North Carolina Lawmakers Vote to Protect Privacy — Then This Happened

Lawmakers attempt to protect the privacy, safety, and modesty of constituents who care about such things by deferring to common sense: men use men’s restrooms, and women use women’s restrooms.

But the tide has turned in America, for the worse. The city council in Charlotte, North Carolina, passed an ordinance to allow men pretending to be women to use women’s intimate and private facilities. The Christian News Network reported that a coalition of pastors and others who opposed the ordinance signed a petition against it. The city council passed the ordinance by a vote of seven to four.

The Republican-controlled legislature held an emergency session to overturn what would have placed the confused desires of a few over the privacy of many. The bill to overturn passed, and Gov. Pat McCrory signed it into law.
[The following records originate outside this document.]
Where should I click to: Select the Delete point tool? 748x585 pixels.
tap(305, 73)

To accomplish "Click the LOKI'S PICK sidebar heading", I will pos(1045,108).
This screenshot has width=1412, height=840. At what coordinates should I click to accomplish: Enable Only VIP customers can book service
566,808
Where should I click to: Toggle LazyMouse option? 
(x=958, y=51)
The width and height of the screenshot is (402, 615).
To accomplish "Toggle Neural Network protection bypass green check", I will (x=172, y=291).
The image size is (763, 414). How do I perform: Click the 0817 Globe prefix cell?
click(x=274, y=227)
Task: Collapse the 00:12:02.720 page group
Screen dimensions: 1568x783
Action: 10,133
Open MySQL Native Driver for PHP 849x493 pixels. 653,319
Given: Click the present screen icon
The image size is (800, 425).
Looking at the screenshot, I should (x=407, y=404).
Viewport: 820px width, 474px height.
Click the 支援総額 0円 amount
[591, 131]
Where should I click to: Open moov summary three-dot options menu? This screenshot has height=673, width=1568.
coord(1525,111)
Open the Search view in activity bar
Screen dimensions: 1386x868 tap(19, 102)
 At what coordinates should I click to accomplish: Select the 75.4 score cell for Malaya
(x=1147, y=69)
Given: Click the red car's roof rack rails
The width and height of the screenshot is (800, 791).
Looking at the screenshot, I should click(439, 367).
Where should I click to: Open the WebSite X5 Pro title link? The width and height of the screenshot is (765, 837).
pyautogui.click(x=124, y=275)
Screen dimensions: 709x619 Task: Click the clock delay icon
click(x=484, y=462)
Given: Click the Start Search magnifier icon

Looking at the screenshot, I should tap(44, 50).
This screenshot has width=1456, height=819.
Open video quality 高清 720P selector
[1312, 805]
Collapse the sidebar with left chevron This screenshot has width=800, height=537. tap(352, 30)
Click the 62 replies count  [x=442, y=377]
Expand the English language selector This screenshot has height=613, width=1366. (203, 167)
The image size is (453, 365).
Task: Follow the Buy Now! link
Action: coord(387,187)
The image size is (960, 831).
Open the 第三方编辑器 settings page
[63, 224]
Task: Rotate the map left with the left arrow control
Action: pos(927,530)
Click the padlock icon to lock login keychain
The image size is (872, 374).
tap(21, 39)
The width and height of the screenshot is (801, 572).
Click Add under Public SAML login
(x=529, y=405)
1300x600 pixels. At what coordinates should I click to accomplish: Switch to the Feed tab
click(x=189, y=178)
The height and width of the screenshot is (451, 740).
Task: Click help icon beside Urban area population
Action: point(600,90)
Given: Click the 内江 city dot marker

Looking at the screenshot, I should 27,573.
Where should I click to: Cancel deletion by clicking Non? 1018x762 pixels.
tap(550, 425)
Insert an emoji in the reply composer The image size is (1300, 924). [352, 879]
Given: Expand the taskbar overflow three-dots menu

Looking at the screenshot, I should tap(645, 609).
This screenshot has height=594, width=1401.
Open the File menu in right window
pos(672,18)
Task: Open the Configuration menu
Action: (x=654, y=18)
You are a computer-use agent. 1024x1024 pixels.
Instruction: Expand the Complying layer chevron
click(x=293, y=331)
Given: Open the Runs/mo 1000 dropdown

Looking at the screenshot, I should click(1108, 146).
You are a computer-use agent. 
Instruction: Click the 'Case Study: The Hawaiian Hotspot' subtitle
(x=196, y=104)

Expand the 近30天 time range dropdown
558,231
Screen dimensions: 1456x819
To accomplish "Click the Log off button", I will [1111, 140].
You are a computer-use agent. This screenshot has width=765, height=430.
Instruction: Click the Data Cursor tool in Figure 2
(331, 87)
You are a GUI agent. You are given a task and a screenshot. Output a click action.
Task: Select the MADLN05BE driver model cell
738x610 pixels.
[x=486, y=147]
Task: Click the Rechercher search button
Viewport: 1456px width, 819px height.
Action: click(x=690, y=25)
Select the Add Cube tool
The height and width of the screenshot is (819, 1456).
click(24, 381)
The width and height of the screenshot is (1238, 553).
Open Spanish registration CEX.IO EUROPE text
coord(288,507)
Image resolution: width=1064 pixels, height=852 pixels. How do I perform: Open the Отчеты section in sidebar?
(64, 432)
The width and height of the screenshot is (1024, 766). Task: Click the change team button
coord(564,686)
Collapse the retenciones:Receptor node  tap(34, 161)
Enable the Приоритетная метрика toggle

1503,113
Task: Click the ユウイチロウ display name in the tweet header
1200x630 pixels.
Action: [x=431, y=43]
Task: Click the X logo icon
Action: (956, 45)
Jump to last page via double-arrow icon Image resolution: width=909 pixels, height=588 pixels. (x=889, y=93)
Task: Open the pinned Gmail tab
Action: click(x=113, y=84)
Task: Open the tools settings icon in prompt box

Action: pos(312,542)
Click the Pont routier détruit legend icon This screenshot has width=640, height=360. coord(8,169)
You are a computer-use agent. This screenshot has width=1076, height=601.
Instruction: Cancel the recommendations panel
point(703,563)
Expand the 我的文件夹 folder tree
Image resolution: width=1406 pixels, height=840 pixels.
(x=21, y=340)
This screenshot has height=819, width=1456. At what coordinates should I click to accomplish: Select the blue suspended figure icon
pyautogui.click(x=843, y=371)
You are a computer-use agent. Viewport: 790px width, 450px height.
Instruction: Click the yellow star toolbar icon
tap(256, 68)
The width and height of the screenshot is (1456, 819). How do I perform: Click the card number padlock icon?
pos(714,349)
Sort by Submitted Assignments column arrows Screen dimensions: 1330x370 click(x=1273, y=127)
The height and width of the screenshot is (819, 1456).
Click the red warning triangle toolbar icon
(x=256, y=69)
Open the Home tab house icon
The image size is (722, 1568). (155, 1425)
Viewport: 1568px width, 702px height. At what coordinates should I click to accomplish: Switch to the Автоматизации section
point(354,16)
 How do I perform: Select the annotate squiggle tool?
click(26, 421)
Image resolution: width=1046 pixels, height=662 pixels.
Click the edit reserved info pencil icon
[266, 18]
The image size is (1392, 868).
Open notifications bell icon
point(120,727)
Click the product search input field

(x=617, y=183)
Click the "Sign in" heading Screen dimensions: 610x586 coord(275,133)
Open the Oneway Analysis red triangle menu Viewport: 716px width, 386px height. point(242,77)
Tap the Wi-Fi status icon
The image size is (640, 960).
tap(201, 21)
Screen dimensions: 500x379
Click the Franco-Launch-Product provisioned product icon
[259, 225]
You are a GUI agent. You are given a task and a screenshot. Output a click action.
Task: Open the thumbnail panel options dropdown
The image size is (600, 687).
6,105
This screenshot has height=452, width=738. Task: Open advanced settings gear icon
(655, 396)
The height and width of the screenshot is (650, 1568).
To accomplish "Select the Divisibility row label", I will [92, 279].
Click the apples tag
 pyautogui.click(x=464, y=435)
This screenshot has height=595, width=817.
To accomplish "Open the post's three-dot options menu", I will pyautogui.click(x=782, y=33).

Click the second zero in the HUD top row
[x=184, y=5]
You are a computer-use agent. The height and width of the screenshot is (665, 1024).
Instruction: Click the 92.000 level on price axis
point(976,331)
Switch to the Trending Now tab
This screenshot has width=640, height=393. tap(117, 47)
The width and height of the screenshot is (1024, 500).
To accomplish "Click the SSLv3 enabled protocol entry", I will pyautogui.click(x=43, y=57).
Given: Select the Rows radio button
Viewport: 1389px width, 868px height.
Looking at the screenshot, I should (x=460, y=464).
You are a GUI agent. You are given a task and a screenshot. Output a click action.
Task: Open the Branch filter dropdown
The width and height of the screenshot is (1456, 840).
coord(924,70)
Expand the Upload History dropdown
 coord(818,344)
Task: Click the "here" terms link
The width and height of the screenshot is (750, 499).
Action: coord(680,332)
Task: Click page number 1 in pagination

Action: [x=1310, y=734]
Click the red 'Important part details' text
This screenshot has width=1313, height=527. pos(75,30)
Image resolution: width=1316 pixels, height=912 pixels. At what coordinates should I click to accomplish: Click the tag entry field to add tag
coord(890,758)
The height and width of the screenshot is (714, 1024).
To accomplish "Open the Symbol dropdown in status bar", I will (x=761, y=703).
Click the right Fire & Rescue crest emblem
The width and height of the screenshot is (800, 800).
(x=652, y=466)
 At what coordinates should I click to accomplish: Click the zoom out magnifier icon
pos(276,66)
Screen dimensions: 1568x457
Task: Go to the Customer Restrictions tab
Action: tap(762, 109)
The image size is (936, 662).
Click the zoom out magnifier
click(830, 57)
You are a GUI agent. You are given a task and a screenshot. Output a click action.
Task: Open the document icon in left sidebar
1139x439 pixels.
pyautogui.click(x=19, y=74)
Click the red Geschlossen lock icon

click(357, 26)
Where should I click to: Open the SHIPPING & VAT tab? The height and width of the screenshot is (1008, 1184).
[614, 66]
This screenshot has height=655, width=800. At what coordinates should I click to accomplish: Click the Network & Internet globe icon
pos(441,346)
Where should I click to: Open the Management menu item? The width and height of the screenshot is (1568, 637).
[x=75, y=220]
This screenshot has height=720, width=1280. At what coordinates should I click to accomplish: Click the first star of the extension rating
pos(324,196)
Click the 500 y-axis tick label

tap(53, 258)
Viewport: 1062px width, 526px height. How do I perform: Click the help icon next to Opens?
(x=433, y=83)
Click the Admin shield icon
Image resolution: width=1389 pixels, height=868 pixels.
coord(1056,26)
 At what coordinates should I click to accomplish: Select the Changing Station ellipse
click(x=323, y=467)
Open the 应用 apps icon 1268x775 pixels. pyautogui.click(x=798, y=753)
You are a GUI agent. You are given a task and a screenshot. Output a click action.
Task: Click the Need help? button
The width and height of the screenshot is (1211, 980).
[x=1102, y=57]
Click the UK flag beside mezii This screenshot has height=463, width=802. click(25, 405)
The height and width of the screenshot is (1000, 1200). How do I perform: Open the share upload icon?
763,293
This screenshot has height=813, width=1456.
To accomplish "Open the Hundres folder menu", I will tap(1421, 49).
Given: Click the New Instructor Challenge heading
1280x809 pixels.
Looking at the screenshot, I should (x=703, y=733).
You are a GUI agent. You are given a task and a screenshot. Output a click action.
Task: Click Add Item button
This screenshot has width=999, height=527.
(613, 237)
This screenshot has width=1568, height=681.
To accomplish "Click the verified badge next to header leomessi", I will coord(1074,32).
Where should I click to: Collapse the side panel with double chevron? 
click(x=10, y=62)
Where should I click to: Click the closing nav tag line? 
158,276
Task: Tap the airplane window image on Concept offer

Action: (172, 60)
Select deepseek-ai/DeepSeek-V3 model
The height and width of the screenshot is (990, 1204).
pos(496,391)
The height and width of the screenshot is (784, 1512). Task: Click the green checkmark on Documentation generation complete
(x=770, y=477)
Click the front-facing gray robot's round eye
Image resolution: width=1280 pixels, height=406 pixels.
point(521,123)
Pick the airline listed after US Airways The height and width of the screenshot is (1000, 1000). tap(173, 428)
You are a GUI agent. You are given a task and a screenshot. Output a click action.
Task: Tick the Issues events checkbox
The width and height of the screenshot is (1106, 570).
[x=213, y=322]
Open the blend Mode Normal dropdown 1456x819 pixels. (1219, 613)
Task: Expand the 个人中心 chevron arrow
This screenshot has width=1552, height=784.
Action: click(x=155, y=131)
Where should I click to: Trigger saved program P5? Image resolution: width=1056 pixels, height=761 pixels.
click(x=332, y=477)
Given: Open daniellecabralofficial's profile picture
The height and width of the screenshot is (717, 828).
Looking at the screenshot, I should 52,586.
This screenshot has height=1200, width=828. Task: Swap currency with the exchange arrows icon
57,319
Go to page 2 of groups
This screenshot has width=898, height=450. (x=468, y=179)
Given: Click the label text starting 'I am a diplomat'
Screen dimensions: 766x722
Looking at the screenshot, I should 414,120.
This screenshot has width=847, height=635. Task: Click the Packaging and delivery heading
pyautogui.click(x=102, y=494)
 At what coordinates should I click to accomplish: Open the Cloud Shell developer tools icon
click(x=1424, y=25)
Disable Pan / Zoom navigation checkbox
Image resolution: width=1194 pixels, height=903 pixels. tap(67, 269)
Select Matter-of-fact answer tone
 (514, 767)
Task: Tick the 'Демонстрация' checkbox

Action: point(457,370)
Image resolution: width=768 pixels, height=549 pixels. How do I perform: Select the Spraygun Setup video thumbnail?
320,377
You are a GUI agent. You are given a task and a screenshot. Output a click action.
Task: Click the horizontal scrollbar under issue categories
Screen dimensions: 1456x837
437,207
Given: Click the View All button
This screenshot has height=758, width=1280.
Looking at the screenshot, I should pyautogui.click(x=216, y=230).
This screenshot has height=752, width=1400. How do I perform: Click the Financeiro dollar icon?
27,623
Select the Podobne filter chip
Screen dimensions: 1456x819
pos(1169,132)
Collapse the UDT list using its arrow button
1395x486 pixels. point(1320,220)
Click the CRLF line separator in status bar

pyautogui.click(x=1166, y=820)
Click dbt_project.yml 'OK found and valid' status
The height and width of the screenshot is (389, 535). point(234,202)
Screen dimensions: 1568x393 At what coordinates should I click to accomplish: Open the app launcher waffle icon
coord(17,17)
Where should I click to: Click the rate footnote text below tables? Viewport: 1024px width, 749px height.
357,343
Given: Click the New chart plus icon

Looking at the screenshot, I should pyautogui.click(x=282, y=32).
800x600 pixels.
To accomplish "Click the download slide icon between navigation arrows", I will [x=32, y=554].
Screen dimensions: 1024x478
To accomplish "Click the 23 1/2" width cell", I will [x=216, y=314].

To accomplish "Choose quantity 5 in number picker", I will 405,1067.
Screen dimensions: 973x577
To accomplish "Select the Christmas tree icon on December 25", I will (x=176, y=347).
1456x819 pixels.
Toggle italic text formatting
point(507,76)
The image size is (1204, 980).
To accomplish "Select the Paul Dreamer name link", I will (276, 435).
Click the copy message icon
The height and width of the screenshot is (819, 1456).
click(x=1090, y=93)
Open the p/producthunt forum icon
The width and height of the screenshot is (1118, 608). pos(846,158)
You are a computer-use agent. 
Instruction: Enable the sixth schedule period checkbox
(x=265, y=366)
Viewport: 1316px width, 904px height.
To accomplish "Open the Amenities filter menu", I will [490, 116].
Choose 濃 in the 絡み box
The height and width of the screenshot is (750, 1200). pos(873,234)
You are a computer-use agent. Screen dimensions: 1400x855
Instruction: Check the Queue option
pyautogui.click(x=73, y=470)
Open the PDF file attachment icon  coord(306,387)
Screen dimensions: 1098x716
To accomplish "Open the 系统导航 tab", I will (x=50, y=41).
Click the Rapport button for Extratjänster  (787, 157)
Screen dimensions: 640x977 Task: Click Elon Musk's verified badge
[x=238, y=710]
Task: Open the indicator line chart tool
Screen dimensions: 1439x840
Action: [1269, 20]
“Public agencies shall require every multiple occupancy bathroom or changing facility to be designated for and only used by persons based on their biological sex,” the legislation reads in part. “Local boards of education shall require every multiple occupancy bathroom or changing facility that is designated for student use to be designated for and used only by students based on their biological sex.”

Liberals in power and businesses typically threaten to boycott cities and states that pass laws to protect privacy. The mayor of San Francisco, for example, has banned non-essential government travel to North Carolina. Gov. McCrory, who last year vetoed a religious exemption bill (though the legislature overrode the veto) for magistrates and court officials who oppose homosexual “marriage,” signed this bill into law. 

“The basic expectation of privacy in the most personal of settings, a restroom or locker room, for each gender was violated by government overreach and intrusion by the mayor and city council of Charlotte,” he said in a statement. “As a result, I have signed legislation passed by a bipartisan majority to stop this breach of basic privacy and etiquette which was to go into effect April 1.”